§ Quoted text

_____

Spencer Cullum

Coin Collection 3

Release on 27 March 2026

Full Time Hobby

 It was in his garden shed in Nashville, Tennessee, that Spencer Cullum found an escape from the noise of the world, from the spew of hatred and vitriol that has come to soundtrack the present day.

 

Here, in the musician’s makeshift recording studio, the discord was muted. The rush of life was stalled, even if just for a moment. It would be here that his Coin Collection 3 would come to life.

 

“There was a lot about reading news back home and reading news here that made me very frustrated,” says the British-born, Nashville-based singer, songwriter, and pedal steel savant. Holding the constant cycle of bad news up to the light, Cullum tried to create a narrative beyond the violence and greed.

 

For instance, the artist penned the album’s “Easy Street” after seeing an image of an ICE agent smoking a cigar in celebration of a day’s work detaining and deporting people. The slinking number, a kaleidoscope of languid blues and sleepy folk, envisions the officer ultimately regretful, undone by the harm he caused in the name of “freedom.” Cullum found a sense of justice when he flipped the script.

 

Not all of Coin Collection 3 is glaringly political in this way. However, most of it is topical, the album’s nine tracks acting as a kind of remedy for reality. “I’m trying to be very conscious of not being too political,” Cullum shares, “but there’s a big concern of how we are treating people and Earth.”

 

As a way to make sense of everything from the climate crisis to late-stage capitalism, the musician turned to the folklore of his native England. He found comfort – even answers – in the occult-tinged tales of ancient relics and midnight rites rather than in the extreme Christian views that tend to warp his adopted home in the American South.

 

“I felt more settled in that,” he says of the folk narratives that have found their way into his music today. “I love reading about standing stones and old folk stories about how men would get enticed into the woods and murdered by some sort of witch. I love that, it’s brilliant.”

 

Grounded in a reverence for, and an almost fear of, nature, these stories gifted Cullum an outlet through which to voice his frustration with the modern world and craft a more just plane beyond the here and now. Several of the album’s offerings, such as “Gavon’s Eve” and “Old Paul Hill,” are written through this folk lens where nature prevails over the evils of humankind. As he puts it: “I made my own A24 horror film.”

_____

§ Set exercise A
Rewrite the listing lines from the one containing "Image resolution: width=558" down to the one containing "click(x=20, y=225)", swapping "CAP Alerts" for "Weather Alerts" and changing nothing else.

_____

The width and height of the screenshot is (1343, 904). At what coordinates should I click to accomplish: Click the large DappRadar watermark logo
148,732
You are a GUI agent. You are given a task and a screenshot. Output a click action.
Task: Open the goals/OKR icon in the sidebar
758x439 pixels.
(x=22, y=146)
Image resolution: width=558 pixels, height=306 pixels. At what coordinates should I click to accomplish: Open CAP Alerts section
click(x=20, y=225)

_____

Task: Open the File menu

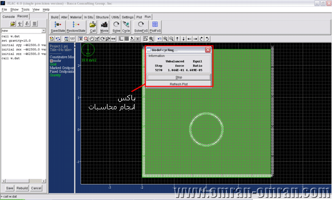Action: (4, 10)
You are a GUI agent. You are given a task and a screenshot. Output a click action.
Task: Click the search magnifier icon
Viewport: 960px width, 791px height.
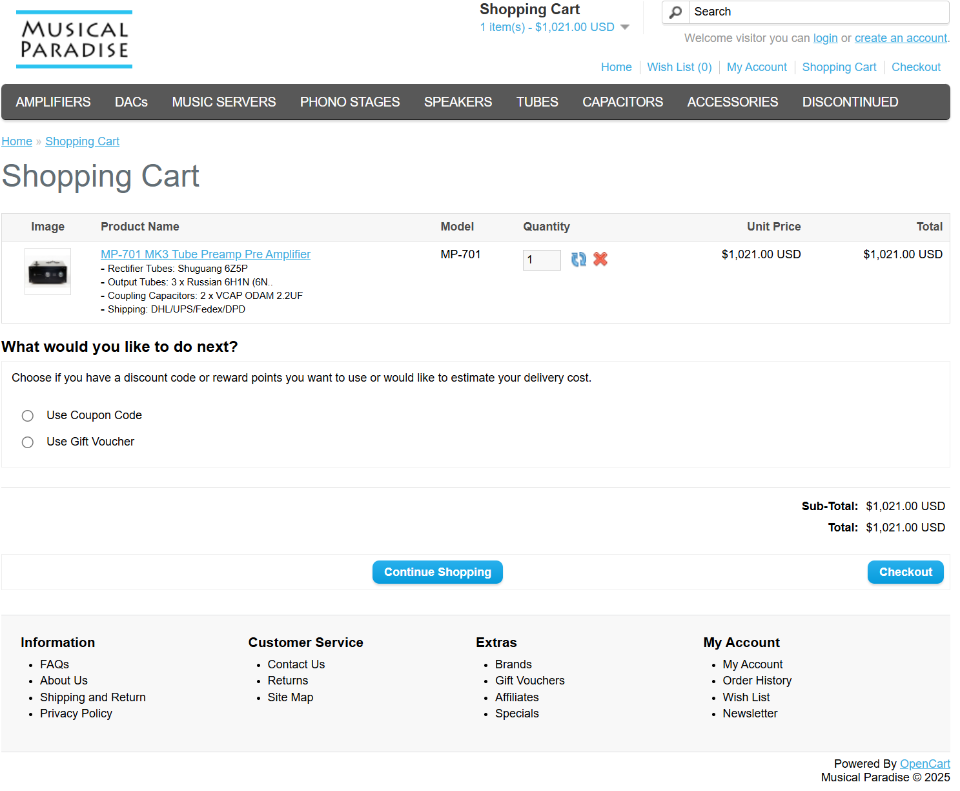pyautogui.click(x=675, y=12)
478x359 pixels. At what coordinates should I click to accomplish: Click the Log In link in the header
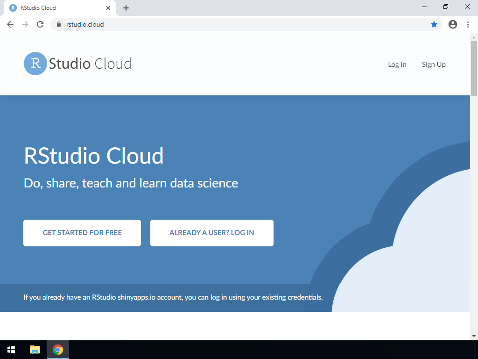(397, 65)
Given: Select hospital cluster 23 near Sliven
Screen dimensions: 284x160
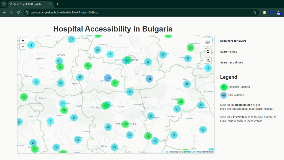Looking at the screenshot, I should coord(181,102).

_____

§ Set exercise B
According to the Coin Collection 3 text, how many tracks are on the album?

§ Correct result A
Image resolution: width=558 pixels, height=306 pixels. At what coordinates should I click to accomplish: Open Weather Alerts section
click(x=20, y=225)

§ Correct result B
Nine.